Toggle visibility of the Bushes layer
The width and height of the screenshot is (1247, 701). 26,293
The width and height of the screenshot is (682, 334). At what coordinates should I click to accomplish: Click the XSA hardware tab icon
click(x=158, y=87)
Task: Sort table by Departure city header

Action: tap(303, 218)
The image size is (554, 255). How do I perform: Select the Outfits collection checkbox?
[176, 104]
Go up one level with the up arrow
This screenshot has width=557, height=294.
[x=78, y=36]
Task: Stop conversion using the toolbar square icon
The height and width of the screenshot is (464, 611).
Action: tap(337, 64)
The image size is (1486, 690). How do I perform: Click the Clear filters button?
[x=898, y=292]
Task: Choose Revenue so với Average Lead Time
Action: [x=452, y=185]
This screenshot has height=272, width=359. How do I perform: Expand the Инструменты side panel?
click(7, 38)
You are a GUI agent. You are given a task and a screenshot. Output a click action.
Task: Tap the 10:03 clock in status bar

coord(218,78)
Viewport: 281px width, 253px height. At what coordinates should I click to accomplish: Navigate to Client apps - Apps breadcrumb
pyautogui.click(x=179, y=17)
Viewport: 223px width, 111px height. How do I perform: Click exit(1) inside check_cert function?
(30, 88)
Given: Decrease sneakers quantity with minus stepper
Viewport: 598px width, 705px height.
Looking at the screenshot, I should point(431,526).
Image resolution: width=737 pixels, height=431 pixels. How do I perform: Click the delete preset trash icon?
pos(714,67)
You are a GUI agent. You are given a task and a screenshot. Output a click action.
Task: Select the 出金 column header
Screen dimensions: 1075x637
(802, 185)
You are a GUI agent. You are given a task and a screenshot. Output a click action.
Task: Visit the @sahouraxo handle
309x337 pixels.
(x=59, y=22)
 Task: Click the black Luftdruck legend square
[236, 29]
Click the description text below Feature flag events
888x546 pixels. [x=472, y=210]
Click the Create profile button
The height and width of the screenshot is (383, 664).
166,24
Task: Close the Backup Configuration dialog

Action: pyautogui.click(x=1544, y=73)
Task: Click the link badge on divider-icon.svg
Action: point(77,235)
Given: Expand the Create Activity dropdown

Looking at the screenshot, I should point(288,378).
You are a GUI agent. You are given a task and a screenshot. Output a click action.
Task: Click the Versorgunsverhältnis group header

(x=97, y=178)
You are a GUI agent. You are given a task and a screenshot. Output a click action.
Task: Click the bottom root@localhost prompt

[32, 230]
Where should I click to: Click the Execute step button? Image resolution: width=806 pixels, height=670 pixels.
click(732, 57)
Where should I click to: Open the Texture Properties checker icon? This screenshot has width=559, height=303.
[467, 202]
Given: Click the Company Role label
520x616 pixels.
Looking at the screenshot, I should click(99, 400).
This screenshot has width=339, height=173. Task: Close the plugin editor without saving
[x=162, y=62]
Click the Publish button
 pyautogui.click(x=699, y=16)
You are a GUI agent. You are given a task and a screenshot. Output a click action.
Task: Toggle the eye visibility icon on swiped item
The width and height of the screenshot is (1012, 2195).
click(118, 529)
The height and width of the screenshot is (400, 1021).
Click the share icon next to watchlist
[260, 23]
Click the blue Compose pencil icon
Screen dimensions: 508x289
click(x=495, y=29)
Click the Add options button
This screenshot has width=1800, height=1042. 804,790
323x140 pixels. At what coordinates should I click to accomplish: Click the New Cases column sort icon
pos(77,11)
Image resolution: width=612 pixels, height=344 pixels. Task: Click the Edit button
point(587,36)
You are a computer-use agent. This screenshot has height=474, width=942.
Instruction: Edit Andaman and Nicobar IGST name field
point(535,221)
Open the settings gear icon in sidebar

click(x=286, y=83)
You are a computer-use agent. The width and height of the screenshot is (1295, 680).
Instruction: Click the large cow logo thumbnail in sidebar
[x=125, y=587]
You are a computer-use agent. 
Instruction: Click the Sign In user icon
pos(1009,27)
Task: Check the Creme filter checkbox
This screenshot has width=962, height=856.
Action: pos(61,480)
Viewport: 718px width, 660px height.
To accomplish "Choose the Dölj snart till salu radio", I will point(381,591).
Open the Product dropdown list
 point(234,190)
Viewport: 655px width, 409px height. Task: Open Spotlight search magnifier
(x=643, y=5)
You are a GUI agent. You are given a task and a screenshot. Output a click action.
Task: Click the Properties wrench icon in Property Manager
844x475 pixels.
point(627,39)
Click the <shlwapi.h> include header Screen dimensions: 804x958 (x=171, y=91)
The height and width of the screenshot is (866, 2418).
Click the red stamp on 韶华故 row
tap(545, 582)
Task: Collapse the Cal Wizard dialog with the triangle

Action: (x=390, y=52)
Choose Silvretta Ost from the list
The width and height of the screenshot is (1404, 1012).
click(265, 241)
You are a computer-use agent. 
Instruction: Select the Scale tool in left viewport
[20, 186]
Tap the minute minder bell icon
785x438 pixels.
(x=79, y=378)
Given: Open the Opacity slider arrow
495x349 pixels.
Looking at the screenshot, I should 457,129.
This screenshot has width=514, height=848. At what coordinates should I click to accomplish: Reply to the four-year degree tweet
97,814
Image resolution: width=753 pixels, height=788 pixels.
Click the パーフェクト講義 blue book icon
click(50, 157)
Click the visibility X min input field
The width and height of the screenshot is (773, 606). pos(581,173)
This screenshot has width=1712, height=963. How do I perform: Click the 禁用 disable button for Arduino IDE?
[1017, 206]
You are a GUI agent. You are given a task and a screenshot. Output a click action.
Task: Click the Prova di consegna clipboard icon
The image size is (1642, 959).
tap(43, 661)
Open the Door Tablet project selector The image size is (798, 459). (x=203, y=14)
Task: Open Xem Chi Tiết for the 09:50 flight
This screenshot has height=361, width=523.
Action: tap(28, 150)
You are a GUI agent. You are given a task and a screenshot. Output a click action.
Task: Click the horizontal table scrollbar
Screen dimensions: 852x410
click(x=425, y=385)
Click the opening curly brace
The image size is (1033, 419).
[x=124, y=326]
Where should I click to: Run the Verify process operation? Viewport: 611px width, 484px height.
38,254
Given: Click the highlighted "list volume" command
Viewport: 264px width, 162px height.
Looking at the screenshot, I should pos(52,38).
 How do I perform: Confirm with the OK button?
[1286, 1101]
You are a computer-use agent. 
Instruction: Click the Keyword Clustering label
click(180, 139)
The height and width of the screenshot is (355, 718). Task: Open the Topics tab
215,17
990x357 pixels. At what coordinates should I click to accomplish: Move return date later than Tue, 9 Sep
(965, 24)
____
> [PROBLEM DESCRIPTION] Go through the data above and copy each line in which "arrow" appears.

> [ANSWER BOX]
Go up one level with the up arrow
Given: Open the Opacity slider arrow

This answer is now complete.